The Assassination of Jesse James by the Coward Robert Ford
The Assassination of Jesse James by the Coward Robert Ford is a movie about the coward, Robert Ford, assassinating Jesse James. I think my biggest gripe with this movie was that Jesse James dies in the end. Oh, did I ruin it for you? Then don't watch it, cause it sucks anyway. Also, if you're too stupid to realize that Jesse James dies from the title, then you might want to stick to Hannah Montana movies. Hey! Her recent one is getting 94% fresh at rottentomatoes! What a sad commentary on America's youth. Is it that difficult to just be obsessed with G.I. Joes and Transformers? Well, until they butchered Transformers with that horrendous Michael Bay movie, anyway. At least I've still got G.I. Joe. Oh? What's that you say? They're castrating more of my childhood memories by turning that into a movie as well? Thanks, Hollywood. Back to The Assassination of Jesse James by the Coward Robert Ford. The story focuses on Robert Ford, played by the cowardly Casey Affleck. His performance was pretty solid, but I just didn't care about him. Then there's the assassinated Jesse James, the cutest James brother, who was played by Brad Pitt and was oh so dreamy, as always. Brad just took the role and ran with it, putting in cute little nuances into the character and little quips that are obvious shoutouts to me. Like the way he pistol whips that guy! I love you, too, Brad! Moving on, Sam Rockwell was phenomenal, as always, as the coward's brother, Charley. He is one of the most underrated actors of our time. Yet apparently not interesting enough for me to continue talking about him. All the other characters I don't really remember, so who gives a shit. So TAoJJbtCRF, which just happens to be the molecular make up of the Colonel's secret ingredient, starts out with a narrator talking about the James gang. Remember all those boring history films you had to watch in high school? The ones you slept through? Yeah, this narrator makes the guy that narrated those films seem like Matthew Lesko, the question mark guy:
If I wanted an oral recitation of the history of the James gang, I would've bought an audiobook. Since I'm on the topic of ears being raped, who made the soundtrack to this film? It's about as slow and pedantic as the soundtrack to Babel. Pedantic? Yeah. It's the new "it" word. I saw two blogs use it today! Ugh. Babel. Do I really need to know that the whole reason that a Japanese girl can't get laid is because a little Moroccan boy on the other side of the world was caught masturbating while looking at his sister? Apparently my subconscious was aching for some little boys jerkin the jerky cause it reached out to the collective consciousness and had me watch The Squid and the Whale the very next day. In this indie film, a little boy masturbates in a library and then cleans his hands by spreading his seed on a row of books. I get it, film auteurs, little boys masturbate. I no longer trust anything I read at IGN.com. Seriously, though, The Squid and the Whale should be the poster movie for libraries. It's all about how books destroy lives.

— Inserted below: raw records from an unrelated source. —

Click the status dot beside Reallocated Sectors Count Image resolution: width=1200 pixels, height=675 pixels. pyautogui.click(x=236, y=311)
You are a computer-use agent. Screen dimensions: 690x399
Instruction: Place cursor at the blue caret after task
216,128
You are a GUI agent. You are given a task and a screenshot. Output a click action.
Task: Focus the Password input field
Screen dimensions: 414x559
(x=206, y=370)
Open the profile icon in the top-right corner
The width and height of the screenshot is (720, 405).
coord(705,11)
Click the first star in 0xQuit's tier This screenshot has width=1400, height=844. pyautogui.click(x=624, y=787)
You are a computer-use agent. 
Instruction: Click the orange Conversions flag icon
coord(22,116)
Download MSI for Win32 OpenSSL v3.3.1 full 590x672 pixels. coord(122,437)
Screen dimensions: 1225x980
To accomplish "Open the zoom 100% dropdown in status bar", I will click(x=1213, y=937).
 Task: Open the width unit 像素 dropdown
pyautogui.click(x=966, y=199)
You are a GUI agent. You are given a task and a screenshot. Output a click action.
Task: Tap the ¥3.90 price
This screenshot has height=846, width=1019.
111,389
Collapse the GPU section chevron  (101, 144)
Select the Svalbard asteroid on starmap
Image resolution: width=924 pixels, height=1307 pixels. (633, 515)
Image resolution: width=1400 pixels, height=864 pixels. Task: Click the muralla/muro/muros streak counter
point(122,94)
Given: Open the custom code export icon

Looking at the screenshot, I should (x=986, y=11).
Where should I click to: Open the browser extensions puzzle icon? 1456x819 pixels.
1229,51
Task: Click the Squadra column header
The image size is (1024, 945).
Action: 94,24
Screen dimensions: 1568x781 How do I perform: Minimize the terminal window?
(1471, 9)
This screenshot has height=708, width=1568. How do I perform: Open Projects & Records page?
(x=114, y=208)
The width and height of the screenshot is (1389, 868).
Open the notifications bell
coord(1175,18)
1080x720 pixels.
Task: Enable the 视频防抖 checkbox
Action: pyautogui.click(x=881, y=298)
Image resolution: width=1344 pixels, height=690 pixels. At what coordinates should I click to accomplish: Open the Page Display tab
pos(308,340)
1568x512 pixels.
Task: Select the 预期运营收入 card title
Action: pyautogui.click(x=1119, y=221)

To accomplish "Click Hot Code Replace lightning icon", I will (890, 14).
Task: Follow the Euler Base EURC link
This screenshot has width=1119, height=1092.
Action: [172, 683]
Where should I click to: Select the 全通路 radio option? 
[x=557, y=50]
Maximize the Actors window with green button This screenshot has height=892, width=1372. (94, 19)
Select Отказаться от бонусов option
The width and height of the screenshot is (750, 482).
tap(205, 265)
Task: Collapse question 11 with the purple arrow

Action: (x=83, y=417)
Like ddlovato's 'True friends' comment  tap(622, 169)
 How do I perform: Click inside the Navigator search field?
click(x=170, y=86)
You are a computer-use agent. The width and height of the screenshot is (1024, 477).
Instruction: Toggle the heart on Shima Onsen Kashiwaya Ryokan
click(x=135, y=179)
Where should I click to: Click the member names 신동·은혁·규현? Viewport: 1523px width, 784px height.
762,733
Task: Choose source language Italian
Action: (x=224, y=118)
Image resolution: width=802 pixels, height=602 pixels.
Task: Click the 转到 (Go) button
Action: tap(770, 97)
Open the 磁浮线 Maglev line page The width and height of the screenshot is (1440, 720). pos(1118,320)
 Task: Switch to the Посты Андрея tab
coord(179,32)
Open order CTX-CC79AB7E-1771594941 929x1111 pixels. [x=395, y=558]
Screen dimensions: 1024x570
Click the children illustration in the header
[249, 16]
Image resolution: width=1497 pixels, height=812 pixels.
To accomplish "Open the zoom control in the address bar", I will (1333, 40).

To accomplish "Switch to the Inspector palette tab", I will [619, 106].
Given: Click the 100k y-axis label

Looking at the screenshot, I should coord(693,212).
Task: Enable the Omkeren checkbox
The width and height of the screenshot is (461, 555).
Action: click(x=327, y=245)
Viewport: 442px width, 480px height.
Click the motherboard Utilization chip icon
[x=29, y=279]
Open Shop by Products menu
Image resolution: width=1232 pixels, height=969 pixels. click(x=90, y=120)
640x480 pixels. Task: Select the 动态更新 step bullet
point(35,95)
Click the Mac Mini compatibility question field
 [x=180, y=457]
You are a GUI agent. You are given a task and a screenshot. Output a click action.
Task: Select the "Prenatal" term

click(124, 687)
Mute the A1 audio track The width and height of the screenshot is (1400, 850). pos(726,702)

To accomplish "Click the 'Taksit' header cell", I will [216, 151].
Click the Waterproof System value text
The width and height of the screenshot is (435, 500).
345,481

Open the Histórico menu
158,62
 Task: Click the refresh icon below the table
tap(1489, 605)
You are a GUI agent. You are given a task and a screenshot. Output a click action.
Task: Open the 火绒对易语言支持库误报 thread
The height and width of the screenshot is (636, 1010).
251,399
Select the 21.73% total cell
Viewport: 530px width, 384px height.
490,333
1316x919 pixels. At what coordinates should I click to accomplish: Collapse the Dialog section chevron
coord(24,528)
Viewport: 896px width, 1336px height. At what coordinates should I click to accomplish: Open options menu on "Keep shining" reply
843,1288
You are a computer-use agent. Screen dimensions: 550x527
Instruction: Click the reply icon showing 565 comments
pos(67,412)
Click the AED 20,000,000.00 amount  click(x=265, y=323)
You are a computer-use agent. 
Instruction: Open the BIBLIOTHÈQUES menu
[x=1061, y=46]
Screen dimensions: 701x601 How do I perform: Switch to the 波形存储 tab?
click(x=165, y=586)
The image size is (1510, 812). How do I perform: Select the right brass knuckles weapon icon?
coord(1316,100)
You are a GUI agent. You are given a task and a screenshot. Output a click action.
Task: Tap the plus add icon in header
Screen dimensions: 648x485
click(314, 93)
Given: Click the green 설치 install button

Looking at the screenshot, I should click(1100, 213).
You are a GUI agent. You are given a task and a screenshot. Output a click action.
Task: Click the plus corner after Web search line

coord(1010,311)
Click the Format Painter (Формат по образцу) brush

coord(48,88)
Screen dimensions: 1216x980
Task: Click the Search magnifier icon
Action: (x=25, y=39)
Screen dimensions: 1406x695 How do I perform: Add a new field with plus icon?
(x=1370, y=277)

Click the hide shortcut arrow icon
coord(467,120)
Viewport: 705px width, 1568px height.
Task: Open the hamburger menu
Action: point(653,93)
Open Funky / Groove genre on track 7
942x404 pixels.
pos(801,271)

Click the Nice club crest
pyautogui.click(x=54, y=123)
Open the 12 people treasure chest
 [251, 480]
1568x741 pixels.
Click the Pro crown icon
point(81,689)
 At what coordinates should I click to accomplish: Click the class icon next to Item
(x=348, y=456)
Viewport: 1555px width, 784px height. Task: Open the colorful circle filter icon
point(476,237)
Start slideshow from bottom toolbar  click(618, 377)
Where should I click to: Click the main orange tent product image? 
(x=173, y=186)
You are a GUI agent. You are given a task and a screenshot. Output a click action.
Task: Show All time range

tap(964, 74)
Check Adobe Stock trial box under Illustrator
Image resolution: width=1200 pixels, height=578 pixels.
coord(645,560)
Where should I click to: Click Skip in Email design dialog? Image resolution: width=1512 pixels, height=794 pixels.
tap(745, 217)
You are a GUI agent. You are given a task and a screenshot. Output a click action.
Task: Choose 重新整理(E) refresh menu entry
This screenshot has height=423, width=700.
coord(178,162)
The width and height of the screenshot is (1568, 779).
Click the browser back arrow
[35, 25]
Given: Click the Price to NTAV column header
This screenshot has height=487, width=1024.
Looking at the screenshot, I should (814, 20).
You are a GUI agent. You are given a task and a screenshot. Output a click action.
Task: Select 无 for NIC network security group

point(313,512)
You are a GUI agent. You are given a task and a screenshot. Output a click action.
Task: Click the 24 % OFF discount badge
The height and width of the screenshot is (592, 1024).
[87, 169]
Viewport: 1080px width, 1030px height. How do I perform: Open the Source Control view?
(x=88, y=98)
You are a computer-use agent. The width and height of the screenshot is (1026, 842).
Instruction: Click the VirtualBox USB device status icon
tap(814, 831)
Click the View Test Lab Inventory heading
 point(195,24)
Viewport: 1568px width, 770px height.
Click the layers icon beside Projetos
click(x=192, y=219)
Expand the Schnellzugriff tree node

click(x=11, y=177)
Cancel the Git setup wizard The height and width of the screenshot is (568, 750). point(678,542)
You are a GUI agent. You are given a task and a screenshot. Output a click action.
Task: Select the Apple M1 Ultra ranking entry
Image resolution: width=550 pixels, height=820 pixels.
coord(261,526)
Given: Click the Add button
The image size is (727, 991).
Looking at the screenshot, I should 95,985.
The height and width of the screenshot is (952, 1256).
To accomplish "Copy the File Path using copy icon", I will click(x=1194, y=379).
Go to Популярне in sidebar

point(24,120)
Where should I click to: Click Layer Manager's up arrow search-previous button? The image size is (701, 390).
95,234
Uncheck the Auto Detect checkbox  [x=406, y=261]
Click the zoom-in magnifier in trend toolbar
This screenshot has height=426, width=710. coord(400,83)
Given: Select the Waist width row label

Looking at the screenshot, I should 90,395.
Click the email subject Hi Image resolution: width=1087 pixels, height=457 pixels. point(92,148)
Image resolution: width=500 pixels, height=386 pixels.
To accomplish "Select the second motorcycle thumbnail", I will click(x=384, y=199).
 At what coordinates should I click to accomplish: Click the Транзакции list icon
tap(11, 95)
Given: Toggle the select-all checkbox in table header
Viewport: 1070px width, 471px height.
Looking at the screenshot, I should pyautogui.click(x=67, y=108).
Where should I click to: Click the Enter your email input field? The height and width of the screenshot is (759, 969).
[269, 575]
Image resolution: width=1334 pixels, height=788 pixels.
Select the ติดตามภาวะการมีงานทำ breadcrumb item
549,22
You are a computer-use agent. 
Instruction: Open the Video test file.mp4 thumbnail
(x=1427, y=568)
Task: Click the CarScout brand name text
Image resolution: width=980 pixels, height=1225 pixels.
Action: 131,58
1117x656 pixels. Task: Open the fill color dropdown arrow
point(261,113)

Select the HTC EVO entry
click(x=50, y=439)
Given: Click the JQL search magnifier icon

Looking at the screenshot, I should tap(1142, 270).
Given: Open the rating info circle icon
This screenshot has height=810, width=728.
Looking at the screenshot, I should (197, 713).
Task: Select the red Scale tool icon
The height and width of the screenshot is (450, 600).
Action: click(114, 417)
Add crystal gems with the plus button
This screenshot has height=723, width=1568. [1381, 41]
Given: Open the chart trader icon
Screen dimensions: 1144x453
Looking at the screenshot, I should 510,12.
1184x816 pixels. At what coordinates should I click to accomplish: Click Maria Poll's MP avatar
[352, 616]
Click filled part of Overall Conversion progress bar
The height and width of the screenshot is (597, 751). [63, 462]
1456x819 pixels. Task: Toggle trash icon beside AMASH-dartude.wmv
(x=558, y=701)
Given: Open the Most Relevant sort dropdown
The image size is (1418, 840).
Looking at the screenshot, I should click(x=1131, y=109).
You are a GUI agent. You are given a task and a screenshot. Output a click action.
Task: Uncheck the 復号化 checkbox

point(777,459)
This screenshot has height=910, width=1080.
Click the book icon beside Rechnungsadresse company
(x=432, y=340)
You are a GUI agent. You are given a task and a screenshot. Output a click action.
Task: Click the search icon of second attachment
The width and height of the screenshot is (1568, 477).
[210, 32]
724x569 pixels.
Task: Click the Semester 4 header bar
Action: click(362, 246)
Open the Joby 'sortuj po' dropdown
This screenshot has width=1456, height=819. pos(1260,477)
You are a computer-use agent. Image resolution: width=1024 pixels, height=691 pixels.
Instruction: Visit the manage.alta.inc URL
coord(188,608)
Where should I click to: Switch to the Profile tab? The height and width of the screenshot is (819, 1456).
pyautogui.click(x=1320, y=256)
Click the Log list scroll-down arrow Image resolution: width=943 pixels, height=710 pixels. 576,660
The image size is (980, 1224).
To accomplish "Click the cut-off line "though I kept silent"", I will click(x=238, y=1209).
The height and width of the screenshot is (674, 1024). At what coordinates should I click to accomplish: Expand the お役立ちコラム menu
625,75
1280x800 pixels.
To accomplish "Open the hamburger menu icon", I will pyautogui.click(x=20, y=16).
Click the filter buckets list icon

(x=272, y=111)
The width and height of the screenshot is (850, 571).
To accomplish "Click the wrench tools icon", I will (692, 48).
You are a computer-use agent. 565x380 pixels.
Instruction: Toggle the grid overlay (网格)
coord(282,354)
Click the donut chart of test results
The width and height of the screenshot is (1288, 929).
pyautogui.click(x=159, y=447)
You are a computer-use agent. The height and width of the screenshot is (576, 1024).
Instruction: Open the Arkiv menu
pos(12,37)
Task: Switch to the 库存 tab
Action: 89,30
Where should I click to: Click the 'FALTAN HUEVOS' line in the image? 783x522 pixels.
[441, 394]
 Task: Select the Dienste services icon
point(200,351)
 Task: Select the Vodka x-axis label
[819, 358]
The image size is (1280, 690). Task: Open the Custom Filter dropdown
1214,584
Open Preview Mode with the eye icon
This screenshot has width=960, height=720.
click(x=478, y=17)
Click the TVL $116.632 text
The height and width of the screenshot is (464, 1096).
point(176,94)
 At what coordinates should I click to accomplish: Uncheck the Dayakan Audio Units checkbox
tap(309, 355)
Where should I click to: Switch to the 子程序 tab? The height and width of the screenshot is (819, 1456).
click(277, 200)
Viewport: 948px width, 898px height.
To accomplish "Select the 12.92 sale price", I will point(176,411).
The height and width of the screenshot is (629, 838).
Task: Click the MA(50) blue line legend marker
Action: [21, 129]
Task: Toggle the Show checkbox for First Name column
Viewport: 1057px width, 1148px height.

After the beginning narration, TAoJJbtCRF introduces the main characters set up in a camp. Are they having a family outing for some old fashioned bonding? Yes. The best way possible, by robbing a train. Finally! Some action! Pop pop, fizz fizz.... what? The guns sound like cap guns and everything goes smoothly and as planned. Well that was uneventful...what's next? Oooh! More narration! YES!
Now, at this point I've had about six glasses of scotch and I turn to my friend and say "how in the world could they make a western this freaking boring?" Although I used much more colorful language than that, of course. So, I actually said "how in the world could they make a western this freaking boring?" Damn your peripheral vision, reader! You saw that pun coming a mile away! So both of us being fed up after only 30 minutes of this two hour and forty minute snooze fest, I shut it off and put in 3:10 to Yuma. Now that is an awesome western!
I give "The Assassination of Holy Balls, Who Thought It Was A Good Idea To Give A Movie This Long of a Title," 2 vigorously masturbating little boys out of a six shooting cap gun. The only reason it didn't get a 1 was because I was able to turn it off, and there weren't any 'rubbing the rawhide raw' scenes in the thirty minutes I saw of it.